Crown research institute Scion has applied to the Environmental Risk Management Authority (ERMA) to conduct a field test of genetically engineered (GE) pine trees on a 4 hectare site in Rotorua and the public submission process is now open.
We need to keep GE in the Lab and not release modified organisms into the environment. Pine trees are an important part of our economy and an exciting, potentially-sustainable alternative to transport fuels and steel amongst other things. Keeping GE in the lab is also important to our valuable clean green brand. I urge you to put in a submission
Scion has been conducting similar research in the area since late 2000, and this new, much larger project would see 4000 trees planted over the next 25 years. Each tree will be grown for a maximum of 8 years and presents a different risk than other GE crops due to the longevity of trees in our ecosystems.

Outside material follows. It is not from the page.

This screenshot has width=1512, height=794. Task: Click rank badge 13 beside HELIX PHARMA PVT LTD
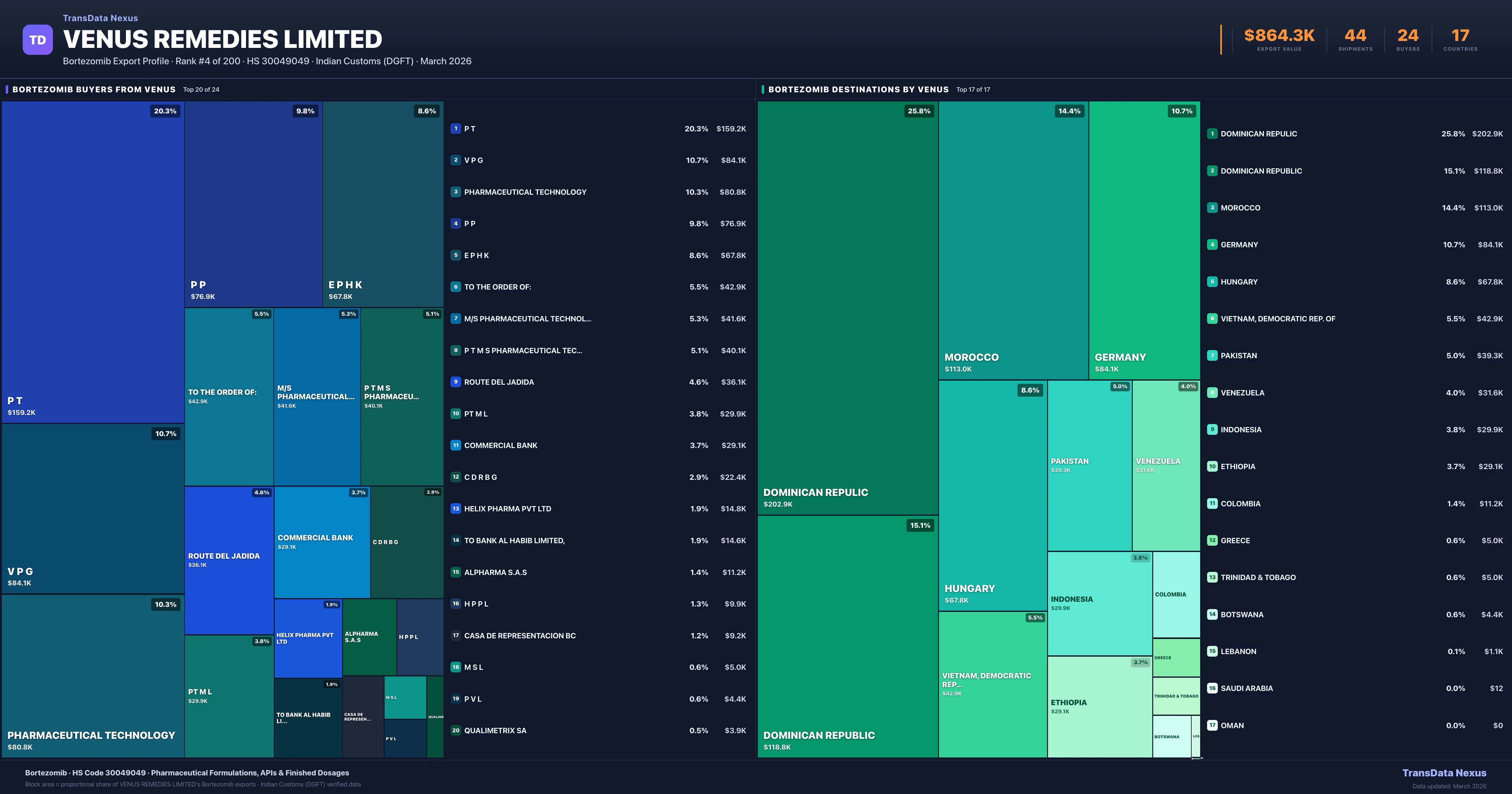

Despite assurances from Scion serious concerns still exist. The Soil & Health Association of New Zealand argues that the study of these previous tests was inadequate, and argues that the acceptability of the ‘terminator gene’ technology being used is still under debate internationally.
The risk of pollen drift is also a major concern, particularly in light of previous experiences at the Scion site in Rotorua. GE Free NZ have also got involved, sighting an erroneous Scion spokesperson who argued that pollen only travels 300 centimetres, while research confirms that pine pollen can travel up to 41kms in as little as 3 hours.